The recent commercialization of the product as it fits into traditional retail is highly visible on the Lansing scene. City Pulse even has the shameless Ganja Guy segment, which talks of tastes and highs, not symptoms, doses and alleviation. One local establishment was recently robbed not long after opening '24/7' to dispense so-called medical marijuana. And there's the other rub--if an herb--grown with harmful chemicals and improperly prepared--is passed of as medicinal, what next? My Celestial Seasonings tea seems more medicinal than a tarry sack of reefer.

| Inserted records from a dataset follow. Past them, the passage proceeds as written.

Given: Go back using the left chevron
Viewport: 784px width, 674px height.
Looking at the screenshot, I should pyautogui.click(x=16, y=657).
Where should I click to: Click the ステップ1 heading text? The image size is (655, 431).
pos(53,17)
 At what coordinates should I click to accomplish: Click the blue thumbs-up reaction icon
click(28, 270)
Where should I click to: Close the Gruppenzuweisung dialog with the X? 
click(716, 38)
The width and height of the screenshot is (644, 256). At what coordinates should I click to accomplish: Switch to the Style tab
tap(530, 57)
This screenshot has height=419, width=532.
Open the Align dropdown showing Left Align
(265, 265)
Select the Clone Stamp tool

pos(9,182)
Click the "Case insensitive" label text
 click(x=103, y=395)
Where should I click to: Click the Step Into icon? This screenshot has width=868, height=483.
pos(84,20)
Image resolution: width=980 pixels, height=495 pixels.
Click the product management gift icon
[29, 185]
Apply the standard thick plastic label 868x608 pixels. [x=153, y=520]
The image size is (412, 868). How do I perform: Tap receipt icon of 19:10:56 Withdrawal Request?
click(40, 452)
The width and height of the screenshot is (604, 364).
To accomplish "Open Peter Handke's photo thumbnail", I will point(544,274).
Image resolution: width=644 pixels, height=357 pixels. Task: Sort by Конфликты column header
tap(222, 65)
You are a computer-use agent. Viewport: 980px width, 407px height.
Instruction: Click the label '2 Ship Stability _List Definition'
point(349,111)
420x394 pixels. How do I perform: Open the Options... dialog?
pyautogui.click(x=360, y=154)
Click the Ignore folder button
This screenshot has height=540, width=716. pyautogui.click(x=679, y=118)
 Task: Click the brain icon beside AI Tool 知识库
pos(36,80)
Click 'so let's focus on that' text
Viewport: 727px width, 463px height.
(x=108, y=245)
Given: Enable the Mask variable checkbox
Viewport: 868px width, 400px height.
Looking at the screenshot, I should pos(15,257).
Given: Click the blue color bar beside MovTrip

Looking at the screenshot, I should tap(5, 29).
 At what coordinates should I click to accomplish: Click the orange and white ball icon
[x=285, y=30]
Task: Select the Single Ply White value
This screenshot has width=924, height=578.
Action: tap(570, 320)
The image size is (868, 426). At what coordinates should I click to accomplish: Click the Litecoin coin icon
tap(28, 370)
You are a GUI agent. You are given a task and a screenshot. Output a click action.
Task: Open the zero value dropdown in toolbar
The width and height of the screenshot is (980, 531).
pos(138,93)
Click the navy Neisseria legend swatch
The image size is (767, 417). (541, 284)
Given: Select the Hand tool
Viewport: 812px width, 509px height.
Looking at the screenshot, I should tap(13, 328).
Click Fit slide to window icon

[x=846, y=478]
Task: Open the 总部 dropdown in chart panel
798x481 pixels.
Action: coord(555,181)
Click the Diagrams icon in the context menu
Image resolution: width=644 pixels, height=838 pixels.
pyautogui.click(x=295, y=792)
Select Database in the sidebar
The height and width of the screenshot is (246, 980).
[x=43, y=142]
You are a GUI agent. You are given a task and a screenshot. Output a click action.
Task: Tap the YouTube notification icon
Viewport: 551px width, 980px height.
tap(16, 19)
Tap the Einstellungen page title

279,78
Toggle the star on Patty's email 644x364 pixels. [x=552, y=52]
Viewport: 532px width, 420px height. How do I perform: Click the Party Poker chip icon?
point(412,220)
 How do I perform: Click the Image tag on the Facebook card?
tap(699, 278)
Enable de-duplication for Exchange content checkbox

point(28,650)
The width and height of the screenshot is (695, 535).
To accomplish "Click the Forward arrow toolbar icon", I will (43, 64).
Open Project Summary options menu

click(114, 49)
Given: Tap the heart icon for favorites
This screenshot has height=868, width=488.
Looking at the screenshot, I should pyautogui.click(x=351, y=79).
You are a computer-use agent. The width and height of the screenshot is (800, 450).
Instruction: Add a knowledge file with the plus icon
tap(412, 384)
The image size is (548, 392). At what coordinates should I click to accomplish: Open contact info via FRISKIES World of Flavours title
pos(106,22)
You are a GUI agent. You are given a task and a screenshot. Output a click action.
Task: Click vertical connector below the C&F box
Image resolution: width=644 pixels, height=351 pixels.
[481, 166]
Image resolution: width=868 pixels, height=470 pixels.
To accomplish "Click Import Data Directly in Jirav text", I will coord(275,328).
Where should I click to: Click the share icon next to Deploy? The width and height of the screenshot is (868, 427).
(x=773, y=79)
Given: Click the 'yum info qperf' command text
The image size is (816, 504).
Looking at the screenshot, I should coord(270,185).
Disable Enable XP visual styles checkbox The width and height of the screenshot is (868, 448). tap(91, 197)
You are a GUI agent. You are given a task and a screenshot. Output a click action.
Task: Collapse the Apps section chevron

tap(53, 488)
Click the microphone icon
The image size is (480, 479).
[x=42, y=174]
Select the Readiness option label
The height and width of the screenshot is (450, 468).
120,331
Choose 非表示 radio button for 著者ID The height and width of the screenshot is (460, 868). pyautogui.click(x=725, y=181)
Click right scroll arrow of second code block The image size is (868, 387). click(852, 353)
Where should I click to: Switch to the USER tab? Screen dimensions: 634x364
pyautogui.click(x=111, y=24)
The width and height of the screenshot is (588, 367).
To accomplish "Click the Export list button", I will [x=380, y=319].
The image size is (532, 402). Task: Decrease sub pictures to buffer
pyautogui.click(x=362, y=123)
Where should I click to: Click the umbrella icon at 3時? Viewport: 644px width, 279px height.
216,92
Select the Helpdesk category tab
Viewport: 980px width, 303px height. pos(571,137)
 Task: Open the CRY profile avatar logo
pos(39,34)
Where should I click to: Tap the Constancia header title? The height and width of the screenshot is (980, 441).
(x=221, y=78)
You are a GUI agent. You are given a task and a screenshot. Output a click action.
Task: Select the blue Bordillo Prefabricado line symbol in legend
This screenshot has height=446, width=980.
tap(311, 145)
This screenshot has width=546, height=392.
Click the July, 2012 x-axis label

I'll even pass on the dramatic posturing about the over-ubiquitous shops, kids walking home from school, lax practices, and the whitewashing of legalization under the guise of medication.
Bottom line: real herbal healing has everyday benefits from mint for sore tummies to a number of more complex ailments and treatments. The ways and means to employ such healing are important human rights that must be preserved. But slapping a price tag with a "Medical" tag on something grown in your basement for a profit? That's not the holistic revolution I was picturing. Let's focus on the food, medicine and craft species we can grow ourselves, and not degrade medicine any more than we already have.